Stating outright that Turing committed suicide after a year of hormone treatment. In reality, the nature of Turing's death is a matter of considerable debate. The chemical castration period ended fourteen months before his death. The official inquest into his death ruled that he had committed suicide by consuming a cyanide-laced apple. Turing biographer Andrew Hodges believes the death was indeed a suicide, re-enacting the poisoned apple from Snow White, Turing's favourite fairy tale, with some deliberate ambiguity included to permit Turing's mother to interpret it as an accident.
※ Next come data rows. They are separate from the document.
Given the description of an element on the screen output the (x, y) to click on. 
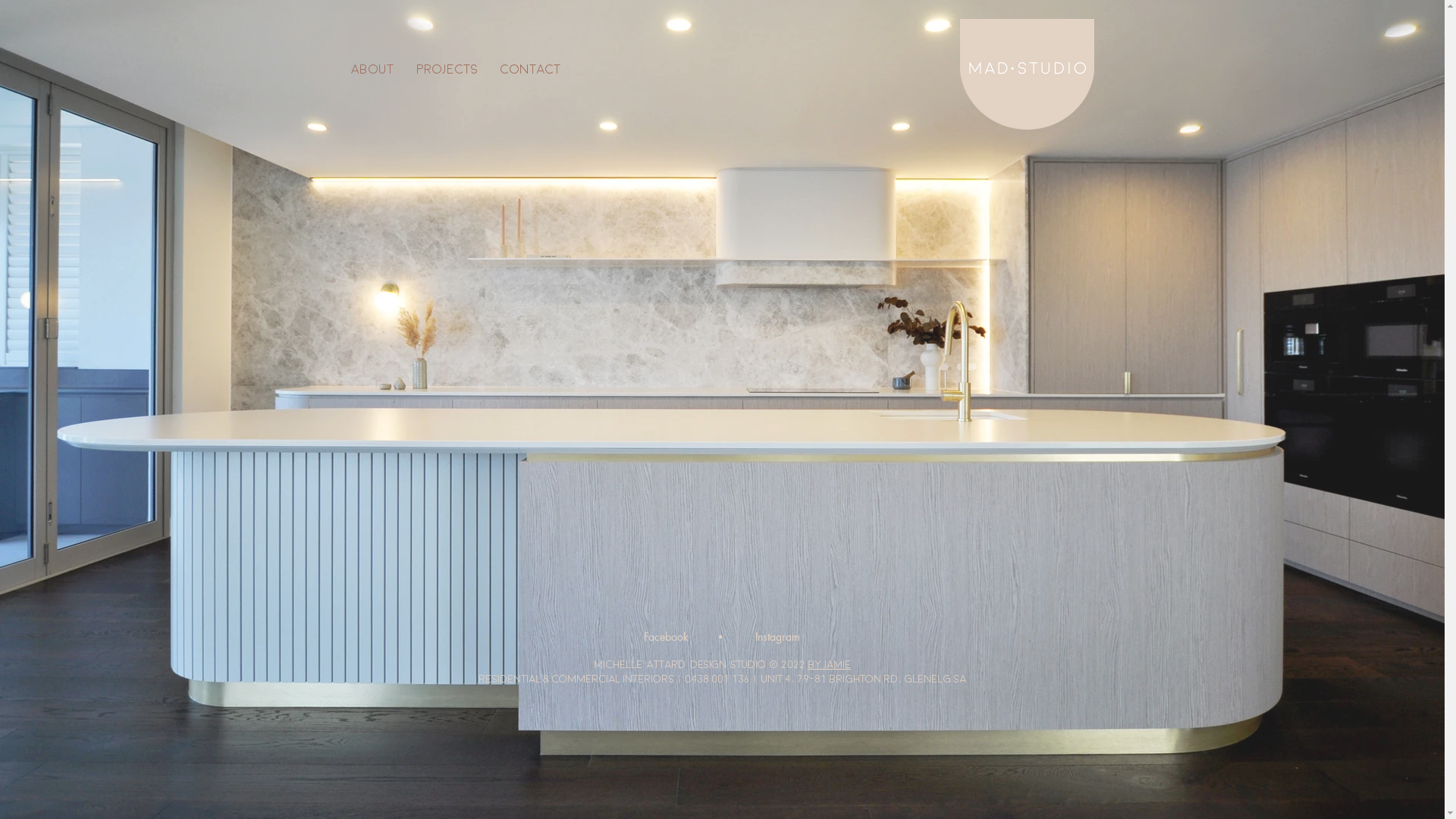
Facebook Element type: text (665, 636)
Projects Element type: text (446, 69)
Contact Element type: text (529, 69)
About Element type: text (371, 69)
Instagram Element type: text (777, 636)
by Jamie Element type: text (828, 664)
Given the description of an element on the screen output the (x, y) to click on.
However Jack Copeland, an editor of volumes of Turing's work and Director of the Turing Archive for the History of Computing, has suggested that Turing's death may have been accidental, caused by the cyanide fumes produced by an experiment in his spare room, and that the coroner's investigation was poorly conducted.
Showing Turing interacting with Stewart Menzies, head of the British Secret Intelligence Service. There are no records showing they interacted at all during Turing's time at Bletchley Park.
Including an espionage subplot involving Turing working with John Cairncross. Turing and Cairncross worked in different areas of Bletchley Park and there is no evidence they ever met.[88][89] Historian Von Tunzelmann was angered by this subplot (which suggests that Turing was for a while blackmailed into not revealing Cairncross as a spy lest his homosexuality be revealed), writing that "Creative licence is one thing, but slandering a great man's reputation – while buying into the nasty 1950s prejudice that gay men automatically constituted a security risk – is quite another."